(Stored data)
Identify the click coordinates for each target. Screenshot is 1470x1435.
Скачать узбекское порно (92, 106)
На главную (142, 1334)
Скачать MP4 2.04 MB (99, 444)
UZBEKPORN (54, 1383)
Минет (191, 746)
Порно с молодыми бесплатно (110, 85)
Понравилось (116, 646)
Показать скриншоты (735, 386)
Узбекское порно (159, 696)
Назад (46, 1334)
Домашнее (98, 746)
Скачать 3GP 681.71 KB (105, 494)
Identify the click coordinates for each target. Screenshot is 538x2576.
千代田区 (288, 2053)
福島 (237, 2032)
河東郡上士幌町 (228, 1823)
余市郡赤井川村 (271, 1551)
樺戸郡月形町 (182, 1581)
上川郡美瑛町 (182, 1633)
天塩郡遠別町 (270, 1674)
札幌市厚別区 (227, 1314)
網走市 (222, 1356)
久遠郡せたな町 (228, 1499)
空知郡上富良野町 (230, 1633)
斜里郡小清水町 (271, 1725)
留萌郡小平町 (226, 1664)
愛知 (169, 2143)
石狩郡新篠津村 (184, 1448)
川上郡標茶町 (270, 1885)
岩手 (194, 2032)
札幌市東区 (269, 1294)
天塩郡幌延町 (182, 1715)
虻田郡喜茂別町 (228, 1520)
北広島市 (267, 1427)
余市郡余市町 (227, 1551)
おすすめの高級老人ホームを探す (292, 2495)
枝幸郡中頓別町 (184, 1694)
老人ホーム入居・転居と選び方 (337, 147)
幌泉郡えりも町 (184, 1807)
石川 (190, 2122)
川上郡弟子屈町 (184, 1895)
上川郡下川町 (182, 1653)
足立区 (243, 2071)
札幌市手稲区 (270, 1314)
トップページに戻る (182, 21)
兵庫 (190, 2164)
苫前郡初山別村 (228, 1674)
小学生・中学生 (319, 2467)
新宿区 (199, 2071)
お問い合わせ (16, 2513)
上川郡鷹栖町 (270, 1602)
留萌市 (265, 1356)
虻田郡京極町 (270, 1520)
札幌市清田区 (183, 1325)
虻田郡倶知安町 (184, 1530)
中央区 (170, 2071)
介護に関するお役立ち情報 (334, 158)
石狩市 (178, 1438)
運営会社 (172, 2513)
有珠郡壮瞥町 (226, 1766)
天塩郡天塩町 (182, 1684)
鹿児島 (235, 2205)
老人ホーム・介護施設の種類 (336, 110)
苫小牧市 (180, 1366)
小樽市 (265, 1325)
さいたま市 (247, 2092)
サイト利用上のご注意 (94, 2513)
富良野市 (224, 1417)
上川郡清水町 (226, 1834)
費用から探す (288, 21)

* [TRY IT] Please copy the lines in the records above between the one holding "網走市 (222, 1356)" and the one holding "上川郡下川町 (182, 1653)", inclusive, exactly and with no other line.

* [OUTPUT OF THE TASK]
網走市 (222, 1356)
久遠郡せたな町 (228, 1499)
空知郡上富良野町 (230, 1633)
斜里郡小清水町 (271, 1725)
留萌郡小平町 (226, 1664)
愛知 (169, 2143)
石狩郡新篠津村 (184, 1448)
川上郡標茶町 (270, 1885)
岩手 (194, 2032)
札幌市東区 (269, 1294)
天塩郡幌延町 (182, 1715)
虻田郡喜茂別町 (228, 1520)
北広島市 (267, 1427)
余市郡余市町 (227, 1551)
おすすめの高級老人ホームを探す (292, 2495)
枝幸郡中頓別町 (184, 1694)
老人ホーム入居・転居と選び方 (337, 147)
幌泉郡えりも町 (184, 1807)
石川 (190, 2122)
川上郡弟子屈町 (184, 1895)
上川郡下川町 (182, 1653)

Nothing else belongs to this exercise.